[GIVEN TEXT]

——————

Tuesday, April 23, 2024
39.0°F

World/Nation Briefs July 20, 2014

| July 20, 2014 9:19 PM

Dutch forensic experts begin to identify victims

THE HAGUE, Netherlands — Forensic teams fanned out across the Netherlands on Saturday to collect material that will help positively identify the remains of victims killed in the downing of the Malaysia Airlines plane over Ukraine. Families and friends of the dead huddled to console one another at churches, schools and sports clubs across the nation.

Altius, a small soccer club on the edge of the central city of Hilversum, was typical of scenes that played out across the Netherlands.

A couple of dozen members held a small ceremony at Altius’ clubhouse to remember a family of four killed in the crash, as the team’s flag fluttered at half-staff in the warm afternoon breeze.

Charles Smallenburg was a long-time volunteer at the club, his young son Werther a promising striker in the D1 youth team, club chairman Tom Verdam told The Associated Press after the brief get-together. Charles’ wife Therese and daughter Carlijn also died, the club said.

Israeli bulldozers destroy tunnels used by Hamas

GAZA CITY, Gaza Strip — Israeli bulldozers on Saturday demolished more than a dozen tunnels the military said were being used by Hamas gunmen to sneak beneath the southern border of the Jewish state and carry out attacks on its soldiers and civilians.

Palestinians reported intensified airstrikes and shelling as the death toll from Israel’s ground offensive rose to at least 342 Palestinians, including many civilians. Five Israelis — three soldiers and two civilians — have also been killed since the fighting began more than 10 days ago, and dozens of Israelis have been injured as Gaza rockets continue to rain down on Israeli cities.

Israeli soldiers uncovered 34 shafts leading into about a dozen underground tunnels, some as deep as 32 yards, the military said. Israel views the tunnels as a strategic threat, and demolishing them is a high priority in their campaign.

Still, Palestinian gunmen disguised in Israeli uniforms managed to infiltrate Israel from Gaza using another tunnel and on Saturday killed two Israeli soldiers and injured several others, the military said. At least one Palestinian was killed in the clash.

Split between Egypt, Hamas plagues cease-fire

CAIRO — Even as the death toll mounts in the Gaza Strip, attempts to broker a cease-fire between Hamas and Israel have so far run aground — in part because they have become mired in the deep divisions between Mideast countries.

At the center of the problems is the bitter enmity between Egypt and its Gulf allies like Saudi Arabia on one side and Gaza’s Hamas rulers and its allies, Turkey and Qatar, on the other.

——————

[EXERCISE] List the headlines of the news items in the world and nation briefs.

Data listing
——————

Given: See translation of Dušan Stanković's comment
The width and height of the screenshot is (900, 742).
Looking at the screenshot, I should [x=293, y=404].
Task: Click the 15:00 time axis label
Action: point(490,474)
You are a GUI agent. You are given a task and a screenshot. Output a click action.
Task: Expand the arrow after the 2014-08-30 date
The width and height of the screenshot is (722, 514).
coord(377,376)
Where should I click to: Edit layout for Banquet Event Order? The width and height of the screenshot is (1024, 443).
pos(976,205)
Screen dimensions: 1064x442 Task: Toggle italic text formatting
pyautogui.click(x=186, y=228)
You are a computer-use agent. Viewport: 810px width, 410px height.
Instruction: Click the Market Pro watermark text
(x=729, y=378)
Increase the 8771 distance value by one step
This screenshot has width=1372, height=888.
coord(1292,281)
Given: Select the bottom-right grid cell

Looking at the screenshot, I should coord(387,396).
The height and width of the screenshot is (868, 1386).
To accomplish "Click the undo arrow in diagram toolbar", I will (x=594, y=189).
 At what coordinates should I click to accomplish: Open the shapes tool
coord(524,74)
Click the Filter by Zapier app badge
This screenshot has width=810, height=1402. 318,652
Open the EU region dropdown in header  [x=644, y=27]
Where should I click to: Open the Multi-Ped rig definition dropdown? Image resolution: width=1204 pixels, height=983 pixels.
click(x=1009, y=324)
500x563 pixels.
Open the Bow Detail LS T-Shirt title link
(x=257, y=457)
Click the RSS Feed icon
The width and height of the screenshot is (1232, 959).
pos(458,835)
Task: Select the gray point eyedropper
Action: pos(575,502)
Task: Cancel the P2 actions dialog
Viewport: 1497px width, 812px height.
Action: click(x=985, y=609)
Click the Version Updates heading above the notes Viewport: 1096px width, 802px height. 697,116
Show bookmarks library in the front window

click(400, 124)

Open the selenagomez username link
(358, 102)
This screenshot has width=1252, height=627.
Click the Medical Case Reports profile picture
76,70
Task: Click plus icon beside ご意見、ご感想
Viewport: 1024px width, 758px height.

——————

[EXERCISE SOLUTION]
Dutch forensic experts begin to identify victims
Israeli bulldozers destroy tunnels used by Hamas
Split between Egypt, Hamas plagues cease-fire